The museum was founded in 1956 by the American Craft Council together with philanthropist Aileen Osborn Webb, as the Museum of Contemporary Crafts. In 1986, it relocated to 40 West 53rd Street and was renamed the American Craft Museum. In 2002 it changed its name again to the Museum of Arts and Design. In 2008, the museum moved to 2 Columbus Circle.
2 Columbus Circle
The new location, with more than Template:Convert, more than tripled the size of the Museum’s former space. It includes: four floors of exhibition galleries for works by established and emerging artists; a 150-seat auditorium in which the museum plans to feature lectures, films, and performances; and a restaurant. It also includes a Center for the Study of Jewelry, and an Education Center that offers multi-media access to primary source material, hands-on classrooms for students, and three artists-in-residence studios.
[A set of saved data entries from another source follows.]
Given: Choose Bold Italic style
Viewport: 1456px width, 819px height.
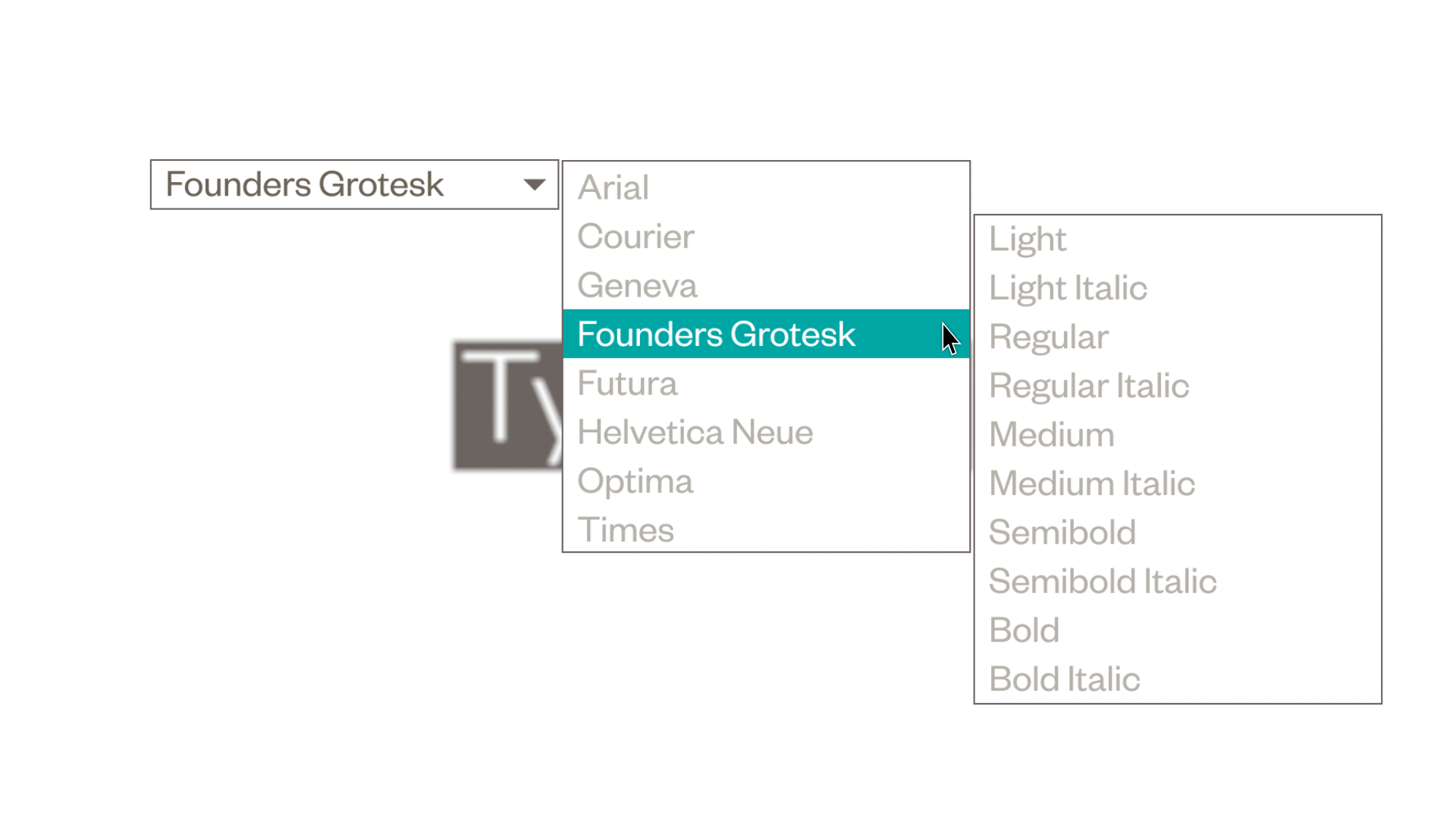Looking at the screenshot, I should [1178, 679].
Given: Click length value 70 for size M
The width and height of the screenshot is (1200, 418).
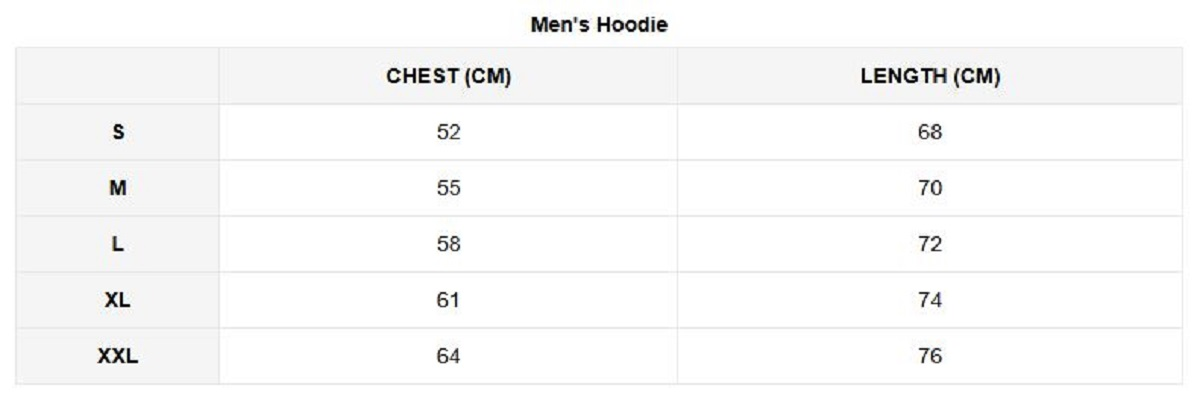Looking at the screenshot, I should 930,188.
However, the museum's plans to radically alter the building's original design by Edward Durell Stone touched off a preservation battle joined by Tom Wolfe, Chuck Close, Frank Stella, Robert A. M. Stern, Columbia art history department chairman Barry Bergdoll, New York Times' architecture critics Herbert Muschamp and Nicolai Ouroussoff, urbanist scholar Witold Rybczynski, among others. Mayor Michael Bloomberg, Ada Louise Huxtable, and others, however, supported the redevelopment of a long neglected site.
The museum's new location was developed by Brad Cloepfil and his Portland, Oregon-based firm Allied Works Architecture. The redesigned building replaced the original white Vermont Marble with a glazed terra-cotta and glass facade. Its nacreous ceramic exterior is said to change color at different viewing angles.
- It's as if Stone, his architecture muffled and disregarded by Cloepfil, MAD and the city of New York, managed to have the last word on the preservation controversy, popping up from beyond the grave to say hello. The fact that the word in question is unpretentious and loosely informal makes it deliciously Stone-like, and allows it to undermine the severity and cold perfectionism of Cloepfil's exterior all the more.
An article in the New York Times acknowledged that when Holly Hotchner first became the director of the institution ten years ago "few people seemed to have heard of it." That is hardly the case today. As Ada Louise Huxtable, the Wall Street Journal architecture critic, remarked in a December 22, 2011 review of MAD's exhibition Crafting Modernism: Midcentury American Art and Design: "This small building is an oasis of enchantment, a kind of Camelot on Columbus Circle. Its collections are instant eye candy (if the serious and erudite staff will forgive me), with magic in every imaginable material, leavened by irony and wit."